Mitochondria are the cell’s energy factories. But the key detail is where energy is made:

• The inner mitochondrial membrane is folded into cristae (think: “accordion folds”) to create more surface area.

• That surface area holds the machinery for oxidative phosphorylation—the main ATP-producing system.

If the inner membrane is disorganized, leaky, or damaged, energy production gets less efficient. You can have plenty of “fuel” (food) and still feel like the engine runs rough.

Cardiolipin is a special phospholipid concentrated in the inner mitochondrial membrane. It helps:

• maintain membrane curvature (cristae structure),

• organize respiratory chain complexes into functional assemblies (“supercomplexes”),

• and support efficient electron transport.

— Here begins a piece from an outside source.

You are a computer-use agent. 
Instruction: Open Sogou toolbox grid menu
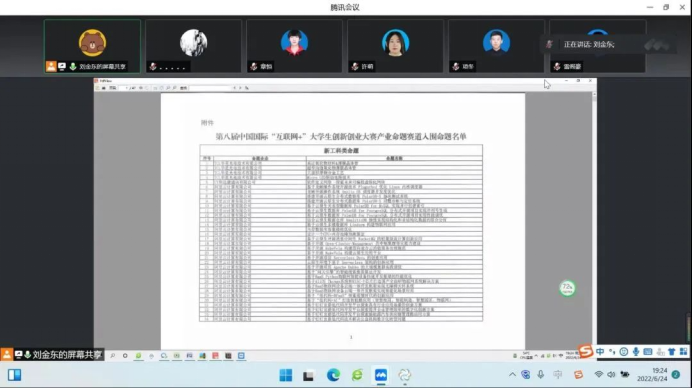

Here’s the simple version: cardiolipin helps keep the power plant walls stable and the wiring properly arranged.

When cardiolipin becomes oxidized or disrupted, mitochondrial structure and energy output can suffer.

SS-31 (also known as elamipretide, and historically as MTP-131/Bendavia) is a small mitochondria-targeting peptide studied for mitochondrial dysfunction.

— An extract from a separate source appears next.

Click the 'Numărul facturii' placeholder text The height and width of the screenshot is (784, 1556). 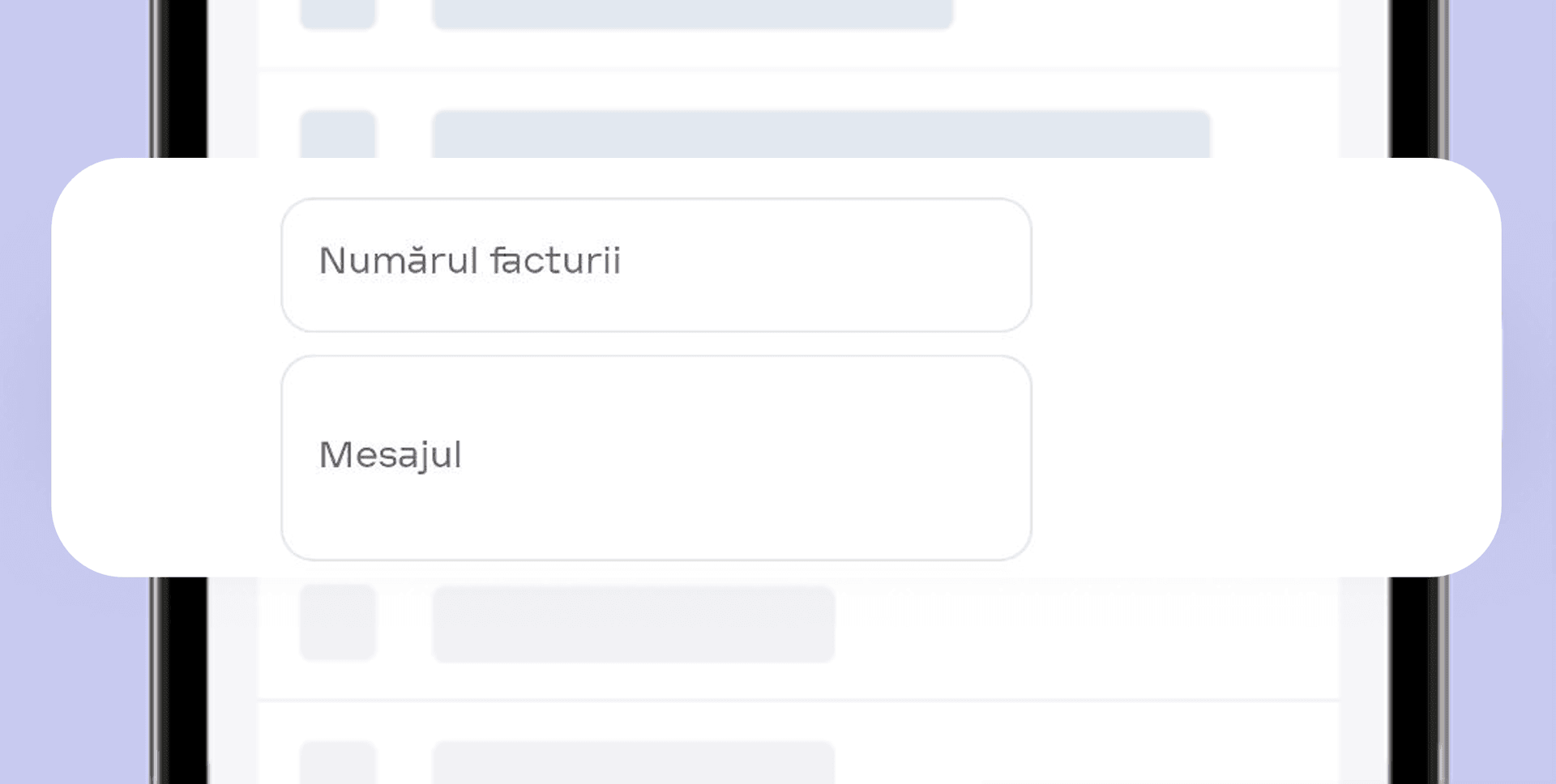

It’s often described as a cardiolipin-targeting peptide that accumulates at/near the inner mitochondrial membrane, where cardiolipin is abundant.

Think of SS-31 as a membrane-stability + function modulator rather than a “magic energy shot.”

Research suggests SS-31:

• Interacts with cardiolipin-containing membranes and can change membrane surface electrostatics (how the membrane environment behaves).

• May reduce cardiolipin peroxidation and inhibit cytochrome c’s peroxidase activity (one pathway involved in oxidative damage/apoptosis signaling).

• Is associated in multiple models with improved mitochondrial structure (cristae) and bioenergetics efficiency.

The takeaway

If mitochondria are an engine, SS-31 is being studied less as “more gas” and more as “stabilize the engine parts so the fuel burns cleanly.”

Strongest bucket: preclinical + mechanistic

There’s a large body of cell/animal research showing effects on mitochondrial structure/function and stress signaling.

Human evidence: mixed, condition-specific

In primary mitochondrial myopathy, a 24-week randomized study reported that elamipretide did not improve the six-minute walk test or fatigue versus placebo (Class I evidence in that paper).

• For Barth syndrome, elamipretide received FDA accelerated approval (Forzinity) for improving muscle strength in qualifying patients, with required post-marketing confirmation.

• Longer-term open-label data in Barth syndrome has been reported, but it’s not the same as a large, definitive randomized outcomes trial.

SS-31 is a great teaching tool because it forces you to understand the real bottleneck:

• Mitochondrial performance is not just “more supplements.”

• It’s structure + membrane integrity + organization of energy machinery.

• Cardiolipin is central to that story.